Restricted Application added a subscriber: Aklapper. Β· View Herald Transcript

Have Phonos store a page property, one for each Phonos file that is used

How would this look like?

How would this look like?

One possibility: every time we save a file, we would also store the filename as a page property. There could be multiple of course, so we'd number them, e.g. {phonos-audio-1: a9djqcrc40bj921favxipg3987kqshe.mp3}, {phonos-audio-2: ayg9wa1waee3zzn1fesbpu84wviqyuy.mp3}, …. (The .md3 could be left out.)

Then, for counting orphaned files we'd be able to do something like

  1. count all files in storage;
  2. count all files in use, e.g. SELECT COUNT(DISTINCT pp_value) FROM page_props WHERE pp_propname LIKE "phonos-audio-%" ;
  3. subtract one from the other.

And to delete orphaned files, I guess it'd be a matter of looping through all stored files, and for each one checking if it's in the page_props table.

One complication is that usage would be stored on all the separate wikis, and so the querying would have to be repeated on all databases.

It may also be quicker to go the other way around, and first query for all in-use, and then use that list to check the stored files.

I'm doing this as part of T324233: Create maintenance script to count/delete orphaned Phonos files since it will make that work much easier and more efficient.

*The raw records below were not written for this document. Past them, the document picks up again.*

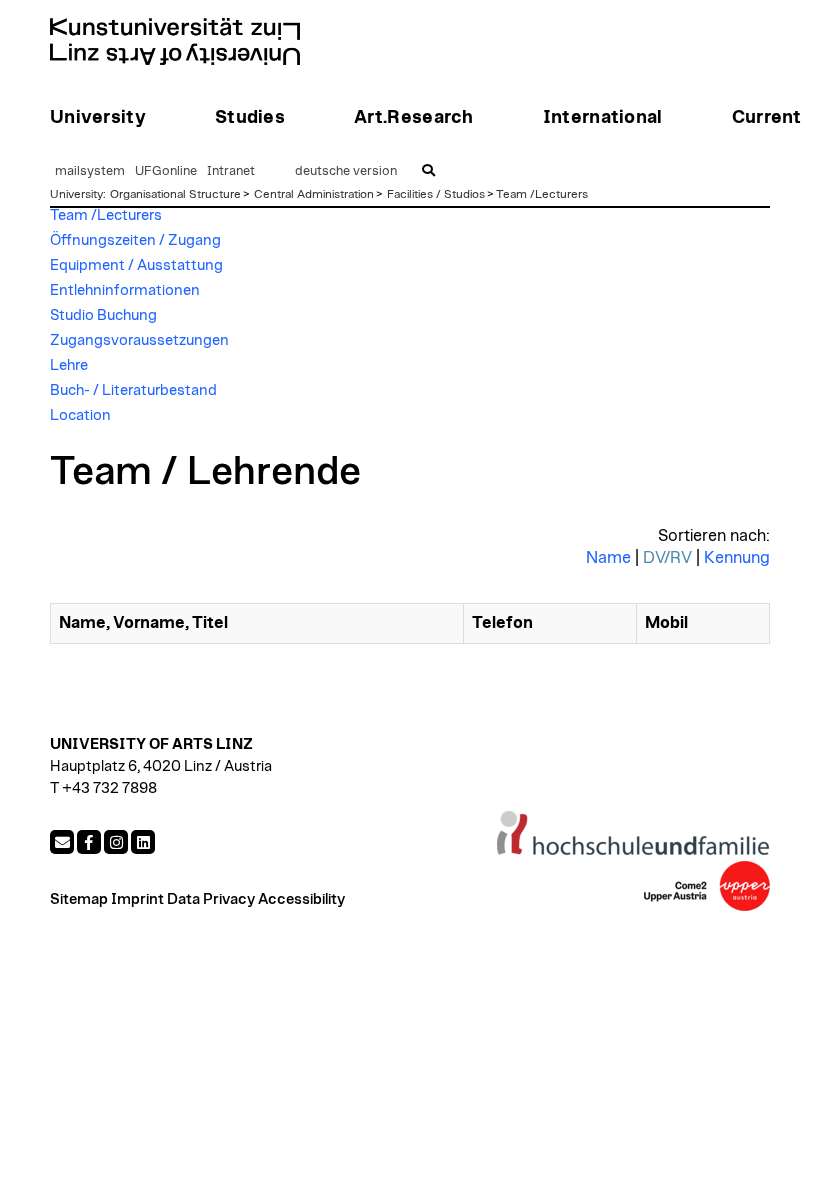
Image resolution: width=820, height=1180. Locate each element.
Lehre (69, 365)
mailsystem (90, 171)
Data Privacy (211, 899)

Change 893838 had a related patch set uploaded (by MusikAnimal; author: MusikAnimal):

[mediawiki/extensions/Phonos@master] Store usage of Phonos files as page properties

https://gerrit.wikimedia.org/r/893838

Change 893838 merged by jenkins-bot:

[mediawiki/extensions/Phonos@master] Store usage of Phonos files as page properties

https://gerrit.wikimedia.org/r/893838

Mentioned in SAL (#wikimedia-releng) [2023-03-07T17:48:38Z] <TheresNoTime> (deployment-prep) samtar@deployment-mwmaint02:~$ mwscript maintenance/refreshLinks.php --wiki enwiki --category='Pages that use Phonos' for T326163

Mentioned in SAL (#wikimedia-releng) [2023-03-07T17:52:04Z] <TheresNoTime> (deployment-prep) Ctrl+C'd mwscript maintenance/refreshLinks.php --wiki enwiki --category='Pages that use Phonos', taking "a long time", saw GlobalVarConfig::get: undefined option: 'PhonosStoreFilesAsMp3', T326163

Moving this back to "In development" as well, because for QA purposes it will be easier to test this alongside T324233.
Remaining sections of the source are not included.